[Do this] Can you extract everything from "That is, all" down to "to change occasionally." in the passage on the proposed developer platform below, word for word?

[Selected text]
* Start *

That is, all you provide is a table of endpoints, with behaviors turned on or off, and some code that matches and does all of the heavy lifting. There would be some persistent, secure, configuration parameters as well that you might need to change occasionally.
To help people use it properly there is a set of known documented patterns for every possible scenario, you just have to follow the instructions.
It includes both REST endpoints, but also background executions (aka batch jobs, repeated or one-off). So it is everything, all in one well-organized place, completely put together so that the programmers can concentrate on what their code needs to do, not how to get it set up. It should be so easy that the programmers would dread doing it any other way.
It would have a facility to browse what is available, which would support security to restrict some of that information. If you were on a dev team, you could see what was running, when, and how often. You could get a list of the configuration parameters available, but not their current values. Basically, after an upgrade, you’d be able to verify that all the pieces were in all of the places that you expected. It would satisfy a lot of documentation requirements as well.
Another piece that would be good is solid data plumbing. I think in the past there were lots of excellent examples, but their price was so high that they were unaffordable most of the time. So the costs here would have to be reasonable.
You want a nice clean inventory screen that lists out all of the persistent data for the organization. Developers can browse. The permissions are easy to open up to match the business needs. The security requirements for the data are baked in. That is if a business unit can see some data, the developers for that unit can see the definitions for that data, its model, and examples. They may not be able to see the data itself though.

* End *

[Data segment]
* Start *

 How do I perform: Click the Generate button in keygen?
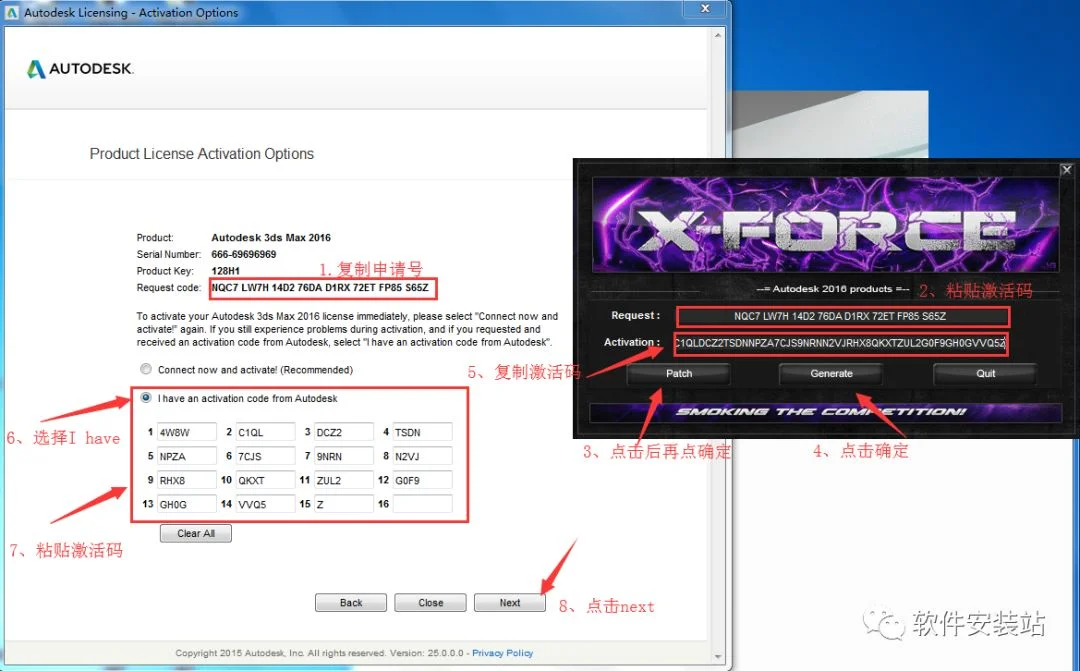point(831,373)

* End *

[Written answer]
That is, all you provide is a table of endpoints, with behaviors turned on or off, and some code that matches and does all of the heavy lifting. There would be some persistent, secure, configuration parameters as well that you might need to change occasionally.